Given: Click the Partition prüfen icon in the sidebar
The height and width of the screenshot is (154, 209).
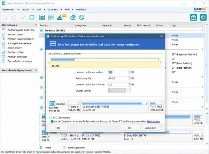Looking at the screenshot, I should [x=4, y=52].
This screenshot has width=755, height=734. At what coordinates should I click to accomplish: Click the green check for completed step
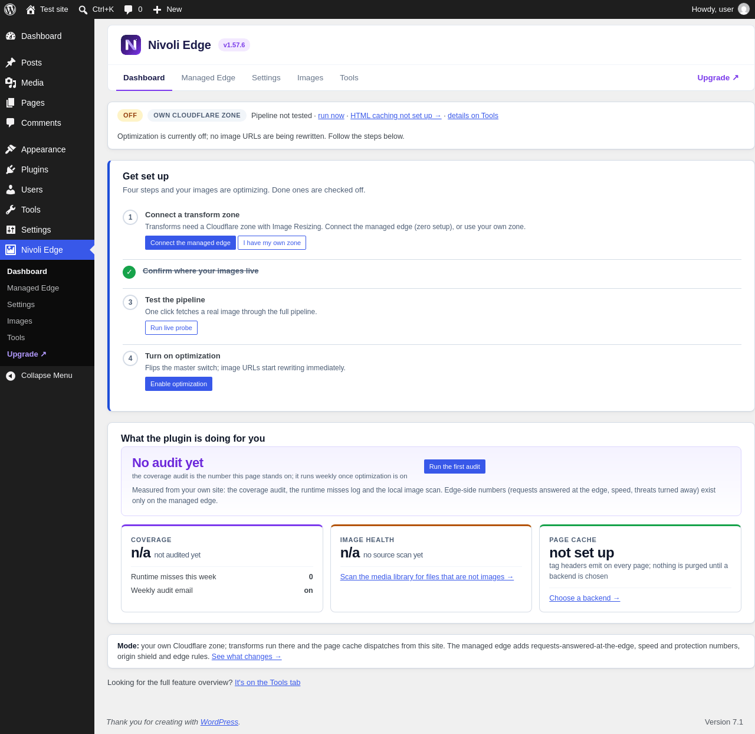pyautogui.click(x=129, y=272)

———

EXERCISE INSTRUCTIONS: Reproduce all of the lines, substituting "side panel" for "sidebar" and leaving everything else as it is. Omit the pictures.

REPLY:
Given: Click the Partition prüfen icon in the side panel
The height and width of the screenshot is (154, 209).
Looking at the screenshot, I should [x=4, y=52].
This screenshot has width=755, height=734. At what coordinates should I click to accomplish: Click the green check for completed step
pyautogui.click(x=129, y=272)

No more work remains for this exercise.